═══ Passage provided

TRIPOLI (Reuters) - Soldiers sought to put down unrest in Libya's second city on Friday and opposition forces said they were fighting troops for control of a nearby town after crackdowns which Human Rights Watch said killed 24 people.
Protests inspired by the revolts that brought down long-serving rulers of neighbouring Egypt and Tunisia have led to violence unprecedented in Muammar Gaddafi's 41 years as leader of the oil exporting country.
The New York-based rights group Human Rights Watch said that according to its sources inside Libya, security forces had killed at least 24 people over the past two days. Exile groups have given much higher tolls which could not be confirmed.
Opponents of Gaddafi had designated Thursday a day of rage to try to emulate uprisings sweeping through North Africa and the Middle East. Unrest continued well into the night.
U.S. President Barack Obama said he was "deeply concerned" about reports of violence from Bahrain, a close U.S. ally, Libya and Yemen and urged governments to show restraint in dealing with protesters.

══════
═══ Information shown

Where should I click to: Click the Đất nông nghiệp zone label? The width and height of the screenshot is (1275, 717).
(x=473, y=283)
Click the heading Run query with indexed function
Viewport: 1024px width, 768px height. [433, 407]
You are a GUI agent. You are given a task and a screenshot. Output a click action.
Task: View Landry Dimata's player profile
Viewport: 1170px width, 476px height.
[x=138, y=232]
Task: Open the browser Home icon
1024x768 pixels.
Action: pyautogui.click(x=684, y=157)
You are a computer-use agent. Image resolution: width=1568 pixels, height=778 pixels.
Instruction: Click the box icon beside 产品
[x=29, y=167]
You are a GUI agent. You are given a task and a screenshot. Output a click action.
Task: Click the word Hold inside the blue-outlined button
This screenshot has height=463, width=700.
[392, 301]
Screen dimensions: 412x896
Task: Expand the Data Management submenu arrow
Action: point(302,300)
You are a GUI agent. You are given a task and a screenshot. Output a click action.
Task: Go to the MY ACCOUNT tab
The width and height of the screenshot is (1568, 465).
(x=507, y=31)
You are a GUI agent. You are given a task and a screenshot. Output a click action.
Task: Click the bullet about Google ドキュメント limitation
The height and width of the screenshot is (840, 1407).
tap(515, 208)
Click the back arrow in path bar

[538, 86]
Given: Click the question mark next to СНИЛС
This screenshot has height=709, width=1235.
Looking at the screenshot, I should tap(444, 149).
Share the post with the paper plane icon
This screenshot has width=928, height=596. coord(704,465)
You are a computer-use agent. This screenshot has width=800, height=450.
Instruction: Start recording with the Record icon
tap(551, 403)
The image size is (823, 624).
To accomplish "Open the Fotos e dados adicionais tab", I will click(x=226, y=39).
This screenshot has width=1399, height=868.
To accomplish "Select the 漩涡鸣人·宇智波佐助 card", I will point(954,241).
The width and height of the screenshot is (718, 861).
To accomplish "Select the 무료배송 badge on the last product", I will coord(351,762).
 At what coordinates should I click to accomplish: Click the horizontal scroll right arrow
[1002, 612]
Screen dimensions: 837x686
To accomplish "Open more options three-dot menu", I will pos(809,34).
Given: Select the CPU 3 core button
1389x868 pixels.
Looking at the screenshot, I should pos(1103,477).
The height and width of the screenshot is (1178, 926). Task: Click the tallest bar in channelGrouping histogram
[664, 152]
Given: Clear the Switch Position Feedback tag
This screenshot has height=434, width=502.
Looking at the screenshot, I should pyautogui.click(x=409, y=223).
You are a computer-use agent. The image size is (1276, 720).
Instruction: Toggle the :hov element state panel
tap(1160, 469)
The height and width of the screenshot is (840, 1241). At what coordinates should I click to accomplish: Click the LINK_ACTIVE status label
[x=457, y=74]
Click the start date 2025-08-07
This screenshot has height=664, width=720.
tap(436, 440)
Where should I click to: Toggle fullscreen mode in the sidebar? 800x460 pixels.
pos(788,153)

══════

Task instructions:
In the Reuters report on unrest in Libya, what day had Gaddafi's opponents designated a day of rage?

Response to this task:
Thursday